DIRECTIONS - A faithful transcription of all lines below is the expected answer.

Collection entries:

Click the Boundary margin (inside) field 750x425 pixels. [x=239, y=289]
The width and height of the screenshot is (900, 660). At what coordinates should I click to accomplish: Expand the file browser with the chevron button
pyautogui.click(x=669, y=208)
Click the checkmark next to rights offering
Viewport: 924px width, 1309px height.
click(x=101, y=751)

WRITTEN RESPONSE -
Click the Boundary margin (inside) field 750x425 pixels. [x=239, y=289]
The width and height of the screenshot is (900, 660). At what coordinates should I click to accomplish: Expand the file browser with the chevron button
pyautogui.click(x=669, y=208)
Click the checkmark next to rights offering
Viewport: 924px width, 1309px height.
click(x=101, y=751)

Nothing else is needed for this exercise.